Given the greatness in potentia of this generation, according to the Talmud, in Sanhedrin 108:, Gd attempted to dialogue with them, in order to turn them around and save them. The Talmud teaches that Gd, in order to move the people to repent, first changed the route of the sun, having it rise in the west and set in the east. When that failed, Gd altered time, and when that failed, we are told, Gd gave that generation ‘a taste of the world to come’. However, none of these spectacular alterations in creation moved the people; they were too decadent to be impressed. The Midrash states that Gd tried to instruct the people with four routes to salvation– Torah, redemptive suffering, sacrifices, and prayer, but, like the natural signs, these specifically dialogical moves on the part of Gd were unheeded by the people, and by their potential leader, someone who could have been a Moshe.

Returning to R. Zadok’s dream, we can now understand the impact the coming together of these teachings set off in his dream. R. Zadok understood that the generation of the Flood was the generation that left Egypt, and was the generation that would ultimately be that of final salvation– in other words, every generation could be that which transforms history in one direction or the other. What matters is the coalescence of the generation and its leadership. In the generation of the flood, neither the people nor its leadership were able to transcend their corrupt nature, while in the generation of the Exodus, the people were not ready, but their leader, Moshe, was. In the generation of the Messiah, in other words, in that generation which brings about universal social justice, both the leadership and the people will have reached their transformative potential, together.

What will bring about this kind of utopian societal situation?  The Mishna in Avot, cited earlier, continues that there were ten generations more after Noah until Abraham, and when Abraham appeared, ‘he reaped the reward of all the previous generations’. Why was Abraham able to retroactively change history? Because Abraham is the representation of chesed, mercy, of positive human interaction. He saw Gd in the world around, and rather than isolate himself in a “religious” monastic search for meaning, he brought the message into society by creating a guesthouse, as we will see in subsequent texts. If the failure of the generation of the deluge was that of self absorption, as symbolized by the archetypical designator for self-love, onanism, as well as complete disregard for other’s property (as in the Midrashic story of theft and deceit accomplished by means which could not be prosecuted by law), Abraham, and later Moshe, symbolize responsibility for the Other, even at great personal risk.
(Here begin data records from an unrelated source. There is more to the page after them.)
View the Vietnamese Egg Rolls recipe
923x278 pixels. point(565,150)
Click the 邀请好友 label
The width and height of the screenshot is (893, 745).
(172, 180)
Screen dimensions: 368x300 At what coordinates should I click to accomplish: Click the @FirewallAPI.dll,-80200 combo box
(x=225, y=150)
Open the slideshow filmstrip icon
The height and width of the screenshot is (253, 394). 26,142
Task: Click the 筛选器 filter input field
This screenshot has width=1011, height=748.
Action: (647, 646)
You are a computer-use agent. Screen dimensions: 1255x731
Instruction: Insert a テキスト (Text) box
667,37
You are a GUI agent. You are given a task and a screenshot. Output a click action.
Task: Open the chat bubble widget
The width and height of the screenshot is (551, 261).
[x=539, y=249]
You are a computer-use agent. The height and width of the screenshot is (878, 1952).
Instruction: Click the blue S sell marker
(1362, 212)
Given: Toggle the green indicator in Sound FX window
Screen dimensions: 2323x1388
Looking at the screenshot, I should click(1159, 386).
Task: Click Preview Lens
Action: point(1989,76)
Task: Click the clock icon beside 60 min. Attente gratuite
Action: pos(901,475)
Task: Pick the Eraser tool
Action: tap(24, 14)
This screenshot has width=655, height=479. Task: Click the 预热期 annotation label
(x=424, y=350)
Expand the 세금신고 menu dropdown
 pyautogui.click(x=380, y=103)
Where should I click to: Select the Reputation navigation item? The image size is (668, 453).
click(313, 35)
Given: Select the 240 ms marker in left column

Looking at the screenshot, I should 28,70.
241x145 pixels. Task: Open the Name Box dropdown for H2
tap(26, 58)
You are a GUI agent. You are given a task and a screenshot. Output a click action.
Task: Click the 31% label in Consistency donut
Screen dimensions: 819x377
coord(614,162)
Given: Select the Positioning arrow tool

R. Zadok suggests that the period of slavery preceeding the next stage in human development (in the above cited teaching) was a necessary transition phase between a world destroying generation and a world transforming society, perhaps because the experience of suffering and exploitation of the liberated slave people would never allow a societal relapse back into the ‘erotic’ reading of the world, of decadence and self absorption. One might suggest that this movement from the ‘erotic’ to the ‘rhetorical’ is implicitly suggested by the text even in Gd, who renounces world destruction in speaking to Noach after the flood.

The editors of the Midrash Bereishit Rabba, were unsure of what the Talmudic teaching regarding Moshe’s presence in the flood verses might mean, and there they add that it was a recognition of the possibility of a potential Moshe who might impact in a redemptive manner upon society that led Gd to save some vestige of humankind. Perhaps both readings are complementary; we should despair of the human possibility wasted in our generations of meaningless loss of life, while holding on to the suggestion that even among the rubble may sprout a new message leading us out of this sorry condition; we might say that not only in every generation is there a potential Moshe, a potential spark of Messianic world transformation, but within each and every one of us.